I am working on a research project in big data mining. I have written the code currently to organize the data I have into a dictionary. However, The amount of data is so huge that while forming the dictionary, my computer runs out of memory. I need to periodically write my dictionary to main memory and create multiple dictionaries this way. I then need to compare the resulting multiple dictionaries, update the keys and values accordingly and store the whole thing in one big dictionary on disk. Any idea how I can do this in python? I need an api that can quickly write a dict to disk and then compare 2 dicts and update keys. I can actually write the code to compare 2 dicts, that’s not a problem but I need to do it without running out of memory..
My dict looks like this:
“orange” : [“It is a fruit”,”It is very tasty”,…]
Agree with Hoffman: go for a relational database. Data-processing is a bit of an unusual task for a relational engine, but believe, it is a good compromise between easy of use/deployment and speed for large datasets.
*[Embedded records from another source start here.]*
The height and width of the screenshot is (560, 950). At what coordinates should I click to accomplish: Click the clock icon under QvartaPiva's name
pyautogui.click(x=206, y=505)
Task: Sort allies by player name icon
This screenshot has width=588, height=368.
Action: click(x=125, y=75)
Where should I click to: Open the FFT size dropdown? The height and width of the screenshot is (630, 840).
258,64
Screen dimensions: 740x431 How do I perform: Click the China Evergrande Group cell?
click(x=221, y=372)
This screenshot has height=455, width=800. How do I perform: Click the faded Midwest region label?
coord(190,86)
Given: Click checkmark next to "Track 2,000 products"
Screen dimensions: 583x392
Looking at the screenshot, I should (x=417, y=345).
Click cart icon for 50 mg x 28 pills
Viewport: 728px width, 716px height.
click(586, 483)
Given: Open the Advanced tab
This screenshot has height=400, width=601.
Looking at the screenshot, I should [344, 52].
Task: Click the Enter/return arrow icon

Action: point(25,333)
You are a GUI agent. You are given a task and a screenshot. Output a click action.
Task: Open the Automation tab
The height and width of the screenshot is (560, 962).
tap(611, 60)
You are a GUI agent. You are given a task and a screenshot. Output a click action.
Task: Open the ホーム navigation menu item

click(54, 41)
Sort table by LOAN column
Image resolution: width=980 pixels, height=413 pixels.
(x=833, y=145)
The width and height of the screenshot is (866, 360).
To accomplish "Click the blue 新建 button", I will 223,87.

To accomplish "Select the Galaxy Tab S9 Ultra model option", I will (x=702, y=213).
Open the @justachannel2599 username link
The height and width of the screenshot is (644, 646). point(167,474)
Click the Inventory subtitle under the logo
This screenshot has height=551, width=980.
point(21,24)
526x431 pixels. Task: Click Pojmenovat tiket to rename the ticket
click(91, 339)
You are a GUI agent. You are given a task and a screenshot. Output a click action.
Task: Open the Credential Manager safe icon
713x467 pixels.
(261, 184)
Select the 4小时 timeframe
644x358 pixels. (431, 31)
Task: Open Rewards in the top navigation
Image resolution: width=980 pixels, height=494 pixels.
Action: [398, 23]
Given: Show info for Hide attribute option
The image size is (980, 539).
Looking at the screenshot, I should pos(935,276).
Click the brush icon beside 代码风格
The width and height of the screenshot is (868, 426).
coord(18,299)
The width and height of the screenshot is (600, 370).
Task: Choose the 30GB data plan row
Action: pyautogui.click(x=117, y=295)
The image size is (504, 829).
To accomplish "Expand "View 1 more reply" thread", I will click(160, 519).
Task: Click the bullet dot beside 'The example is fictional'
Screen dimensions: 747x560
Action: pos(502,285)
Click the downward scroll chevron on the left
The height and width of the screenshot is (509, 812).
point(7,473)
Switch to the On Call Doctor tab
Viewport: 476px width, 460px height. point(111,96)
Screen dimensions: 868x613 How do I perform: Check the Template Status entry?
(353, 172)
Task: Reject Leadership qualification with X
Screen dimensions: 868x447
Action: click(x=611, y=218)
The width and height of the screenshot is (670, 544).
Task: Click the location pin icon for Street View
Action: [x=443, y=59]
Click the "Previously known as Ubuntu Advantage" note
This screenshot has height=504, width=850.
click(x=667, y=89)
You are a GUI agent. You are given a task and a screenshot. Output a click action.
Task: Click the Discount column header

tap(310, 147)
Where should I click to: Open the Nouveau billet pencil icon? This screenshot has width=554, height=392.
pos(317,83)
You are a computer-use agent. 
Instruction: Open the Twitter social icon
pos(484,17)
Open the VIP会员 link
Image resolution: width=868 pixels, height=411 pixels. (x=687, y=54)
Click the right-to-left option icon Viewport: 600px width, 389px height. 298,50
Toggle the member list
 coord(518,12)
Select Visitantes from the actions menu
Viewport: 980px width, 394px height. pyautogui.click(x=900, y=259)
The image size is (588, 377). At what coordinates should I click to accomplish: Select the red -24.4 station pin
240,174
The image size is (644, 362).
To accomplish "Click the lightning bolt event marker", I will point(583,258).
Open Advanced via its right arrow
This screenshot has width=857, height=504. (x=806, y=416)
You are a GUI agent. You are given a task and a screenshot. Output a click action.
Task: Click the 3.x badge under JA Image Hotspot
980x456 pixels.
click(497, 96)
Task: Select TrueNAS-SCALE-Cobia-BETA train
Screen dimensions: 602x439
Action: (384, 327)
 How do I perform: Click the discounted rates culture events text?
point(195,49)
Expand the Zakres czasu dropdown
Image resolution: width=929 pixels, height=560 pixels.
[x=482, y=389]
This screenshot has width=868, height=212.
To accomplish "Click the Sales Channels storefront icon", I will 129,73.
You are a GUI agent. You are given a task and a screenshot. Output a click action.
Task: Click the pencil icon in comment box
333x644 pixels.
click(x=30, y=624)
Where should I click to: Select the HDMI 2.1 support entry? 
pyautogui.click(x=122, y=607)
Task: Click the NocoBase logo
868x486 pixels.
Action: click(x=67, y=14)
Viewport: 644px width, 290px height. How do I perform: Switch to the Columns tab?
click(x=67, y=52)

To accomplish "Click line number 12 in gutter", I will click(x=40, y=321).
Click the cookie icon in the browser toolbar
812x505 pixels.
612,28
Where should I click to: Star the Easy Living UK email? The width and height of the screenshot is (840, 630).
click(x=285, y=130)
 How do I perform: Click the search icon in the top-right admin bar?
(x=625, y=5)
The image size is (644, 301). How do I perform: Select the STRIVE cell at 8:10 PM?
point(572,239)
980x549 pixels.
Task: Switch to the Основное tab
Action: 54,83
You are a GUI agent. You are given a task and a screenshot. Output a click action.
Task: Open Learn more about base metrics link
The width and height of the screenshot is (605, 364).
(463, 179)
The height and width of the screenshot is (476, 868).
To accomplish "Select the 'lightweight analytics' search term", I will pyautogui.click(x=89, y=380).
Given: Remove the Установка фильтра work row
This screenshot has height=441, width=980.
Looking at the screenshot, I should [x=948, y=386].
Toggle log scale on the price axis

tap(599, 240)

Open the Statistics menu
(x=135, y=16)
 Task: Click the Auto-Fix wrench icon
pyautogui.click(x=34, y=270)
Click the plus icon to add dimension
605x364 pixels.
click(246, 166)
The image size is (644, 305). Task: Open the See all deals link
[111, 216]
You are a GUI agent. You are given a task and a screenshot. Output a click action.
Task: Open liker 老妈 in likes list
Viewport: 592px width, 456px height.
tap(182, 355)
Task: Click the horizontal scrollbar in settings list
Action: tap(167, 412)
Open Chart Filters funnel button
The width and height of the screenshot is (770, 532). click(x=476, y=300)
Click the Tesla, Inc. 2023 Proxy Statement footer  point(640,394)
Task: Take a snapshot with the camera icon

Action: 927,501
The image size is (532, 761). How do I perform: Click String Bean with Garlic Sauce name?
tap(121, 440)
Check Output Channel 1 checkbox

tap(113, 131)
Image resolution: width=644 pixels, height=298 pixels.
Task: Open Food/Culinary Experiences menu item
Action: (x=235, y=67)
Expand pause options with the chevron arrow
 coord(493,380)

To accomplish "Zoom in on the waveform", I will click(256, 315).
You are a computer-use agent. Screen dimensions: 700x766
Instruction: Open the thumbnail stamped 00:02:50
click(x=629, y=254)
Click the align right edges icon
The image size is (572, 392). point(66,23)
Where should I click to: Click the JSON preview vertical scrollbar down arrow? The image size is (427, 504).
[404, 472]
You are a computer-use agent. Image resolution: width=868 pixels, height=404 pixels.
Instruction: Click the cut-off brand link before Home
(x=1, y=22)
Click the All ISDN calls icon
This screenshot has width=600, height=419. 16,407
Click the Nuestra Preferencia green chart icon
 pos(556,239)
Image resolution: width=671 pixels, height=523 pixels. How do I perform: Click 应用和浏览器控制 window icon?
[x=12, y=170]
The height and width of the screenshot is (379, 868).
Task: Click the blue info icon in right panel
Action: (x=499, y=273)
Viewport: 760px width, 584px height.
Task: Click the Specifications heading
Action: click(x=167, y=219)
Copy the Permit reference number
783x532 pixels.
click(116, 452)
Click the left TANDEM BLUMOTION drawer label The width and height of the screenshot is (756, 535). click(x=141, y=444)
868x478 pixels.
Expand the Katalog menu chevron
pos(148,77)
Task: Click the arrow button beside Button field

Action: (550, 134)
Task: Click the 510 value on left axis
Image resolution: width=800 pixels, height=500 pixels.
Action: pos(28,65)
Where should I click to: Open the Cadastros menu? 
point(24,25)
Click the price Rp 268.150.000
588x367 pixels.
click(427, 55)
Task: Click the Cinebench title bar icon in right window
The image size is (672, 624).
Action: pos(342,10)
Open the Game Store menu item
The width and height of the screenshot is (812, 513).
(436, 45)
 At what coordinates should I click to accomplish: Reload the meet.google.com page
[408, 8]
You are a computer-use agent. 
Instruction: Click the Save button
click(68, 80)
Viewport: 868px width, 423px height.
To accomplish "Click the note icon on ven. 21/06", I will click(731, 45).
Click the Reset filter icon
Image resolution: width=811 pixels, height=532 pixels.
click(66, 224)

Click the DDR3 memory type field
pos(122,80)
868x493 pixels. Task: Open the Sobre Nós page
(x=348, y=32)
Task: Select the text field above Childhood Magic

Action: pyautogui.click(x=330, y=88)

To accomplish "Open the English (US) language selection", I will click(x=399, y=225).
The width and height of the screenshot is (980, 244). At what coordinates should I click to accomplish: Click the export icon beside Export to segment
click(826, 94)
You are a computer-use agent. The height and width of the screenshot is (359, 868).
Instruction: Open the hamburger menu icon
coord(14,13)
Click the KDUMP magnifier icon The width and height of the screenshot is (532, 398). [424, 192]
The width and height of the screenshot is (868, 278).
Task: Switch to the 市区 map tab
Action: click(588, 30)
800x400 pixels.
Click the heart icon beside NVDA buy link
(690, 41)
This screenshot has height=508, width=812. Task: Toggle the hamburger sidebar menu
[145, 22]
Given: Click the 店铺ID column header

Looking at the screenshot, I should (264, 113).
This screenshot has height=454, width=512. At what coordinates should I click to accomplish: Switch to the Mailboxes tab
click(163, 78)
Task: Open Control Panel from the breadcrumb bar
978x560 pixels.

I customarily use sqlite3, that comes just with Python, although more often I use it through apsw. The advantage of a relational engine like sqlite3 is that you can instruct it to do a lot of processing with your data through joins and updates, and it will take care of all the memory/disk swapping of data required, in quite a sensible manner. You can also use in-memory databases to hold small data which you need interacting with your big data, and have them linked through “ATTACH” statements. I have processed gigabytes this way.